Actress Rosie Perez, nominee for an Academy Award for her role in Fearless(1993), is seen with some of her admirers during her apperance at the kickoff of Teatro Latino on April 16 at the Lovinger Theatre.

Perez was featured in Lee's debut film Do the Right Thing, and her career took off. She also recalled casting issues regarding her Latina heritage. Agents, directors and producers would ask-"Can you dye your hair blond?" "Can you change your accent?"-can you "read" more American? She refused, convinced that her Puerto Rican identity was part of her strength as an artist. Ruben Santiago-Hudson, who earned his Tony in August Wilson's Pulitzer Prize-winning play Seven Guitars, felt the same way. His contribution to the Teatro Latino Festival was a reading from his new one-man play, Lackawanna Blues, then in previews at the Public Theater. Although he works in "traditional" roles (such as lawyers on TV's Law and Order and in Devil's Advocate with Al Pacino), his heart is in his creative experience as an actor of mixed Latino and African American heritage. Santiago-Hudson spoke of his struggles to be taken seriously as an actor and to fight for roles that portrayed men of color in a positive light.

Lackawanna Blues, which Santiago-Hudson wrote and performed, portrays more than 20 characters from every walk of life who pass through a boarding house. The play is autobiographical-Santiago-Hudson, a young homeless boy, was adopted by his beloved "Nanny," who ran a boarding house-and unfolds old men's memories, young boys' hopes, and lovers' disappointments through Nanny's eyes. This actor's tour de force testifies to the human spirit's desire not only to survive but also to live a life full of joy.

The last event in the Teatro Latino Festival, Lidia Ramirez's I Love America, was a revelation for the 500 Lehman and College Now students who attended its premiere at the Lovinger. Written and performed by this talented Dominican actress, the play is based on her interviews with Dominican refugees who risked their lives in small boats (yolas) to get to Puerto Rico and who eventually arrived in New York in search of the American Dream. Having seen their personal experiences and those of their families portrayed on stage, the students laughed and cheered and answered Lidia's performance with their own. The script was moving, funny, and real. The audience knew this world, they knew this struggle.
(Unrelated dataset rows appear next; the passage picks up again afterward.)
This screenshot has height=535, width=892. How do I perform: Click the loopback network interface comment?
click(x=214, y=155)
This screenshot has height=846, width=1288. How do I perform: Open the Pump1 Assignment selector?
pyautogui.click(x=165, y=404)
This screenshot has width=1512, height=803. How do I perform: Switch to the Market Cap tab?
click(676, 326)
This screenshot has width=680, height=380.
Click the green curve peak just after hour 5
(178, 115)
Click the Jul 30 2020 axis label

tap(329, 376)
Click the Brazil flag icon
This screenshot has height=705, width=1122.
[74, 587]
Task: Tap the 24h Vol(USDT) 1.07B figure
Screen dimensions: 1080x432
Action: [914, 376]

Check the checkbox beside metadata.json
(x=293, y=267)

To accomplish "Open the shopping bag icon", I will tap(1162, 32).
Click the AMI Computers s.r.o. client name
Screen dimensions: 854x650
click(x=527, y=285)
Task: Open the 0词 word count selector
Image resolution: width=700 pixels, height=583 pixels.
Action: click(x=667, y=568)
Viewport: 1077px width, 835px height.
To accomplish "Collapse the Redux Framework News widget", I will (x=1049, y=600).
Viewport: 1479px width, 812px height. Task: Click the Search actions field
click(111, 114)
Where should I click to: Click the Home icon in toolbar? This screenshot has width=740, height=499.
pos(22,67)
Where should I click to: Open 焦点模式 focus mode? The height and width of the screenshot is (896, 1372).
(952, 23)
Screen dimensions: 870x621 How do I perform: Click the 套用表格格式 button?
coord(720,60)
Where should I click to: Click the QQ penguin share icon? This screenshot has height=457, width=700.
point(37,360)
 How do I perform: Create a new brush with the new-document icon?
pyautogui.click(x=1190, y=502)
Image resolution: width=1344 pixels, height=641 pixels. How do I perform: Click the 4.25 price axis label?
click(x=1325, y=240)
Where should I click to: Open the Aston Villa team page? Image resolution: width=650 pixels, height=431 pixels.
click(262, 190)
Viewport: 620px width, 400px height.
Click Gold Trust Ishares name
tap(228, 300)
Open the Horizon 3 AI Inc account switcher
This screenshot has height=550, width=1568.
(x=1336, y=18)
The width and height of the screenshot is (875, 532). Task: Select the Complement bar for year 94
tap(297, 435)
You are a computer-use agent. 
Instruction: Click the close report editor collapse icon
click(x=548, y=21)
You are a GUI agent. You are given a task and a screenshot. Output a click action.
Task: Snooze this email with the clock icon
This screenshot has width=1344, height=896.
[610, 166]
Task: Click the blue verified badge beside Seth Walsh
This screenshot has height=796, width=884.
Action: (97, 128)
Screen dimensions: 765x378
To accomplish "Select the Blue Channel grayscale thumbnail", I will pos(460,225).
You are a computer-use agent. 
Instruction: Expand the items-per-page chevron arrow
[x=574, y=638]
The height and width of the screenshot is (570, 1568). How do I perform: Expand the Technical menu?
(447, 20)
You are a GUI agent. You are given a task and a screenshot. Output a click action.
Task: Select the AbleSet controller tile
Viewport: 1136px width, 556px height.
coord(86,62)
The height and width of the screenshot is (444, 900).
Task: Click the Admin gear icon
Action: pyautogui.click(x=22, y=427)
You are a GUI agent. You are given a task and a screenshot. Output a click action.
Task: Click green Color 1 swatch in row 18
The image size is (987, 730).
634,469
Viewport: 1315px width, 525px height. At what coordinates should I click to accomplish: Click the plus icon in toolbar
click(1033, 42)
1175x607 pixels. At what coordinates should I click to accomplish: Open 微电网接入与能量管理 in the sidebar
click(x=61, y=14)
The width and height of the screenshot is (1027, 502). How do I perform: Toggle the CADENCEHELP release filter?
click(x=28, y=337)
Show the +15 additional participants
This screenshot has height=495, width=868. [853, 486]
It had been private. Now it was public. After the Lovinger world premiere, the play moved Off-Broadway to the American Place Theater on West 46th Street.

The magic of theater lies in making the invisible visible (Shakespeare captured this with his magical stage direction in The Tempest : "Enter. . .Ariel, invisible"). Theater brings what has been kept secret into the open for all to share, both in sadness and joy. This was felt by everyone in the Lovinger Theatre when the stage faded to black and the lights came up on opening night. The energy and the light continued to build throughout the series.

Teatro Latino was a first experience for us. We laughed a lot and learned a lot. We made friends we didn't realize we had. Many members of the audience attended every event. CUNY has always been an important source and inspiration of new cultural trends in New York City, and we at the Lovinger Theatre hope to continue this tradition in future seasons of Teatro Latino.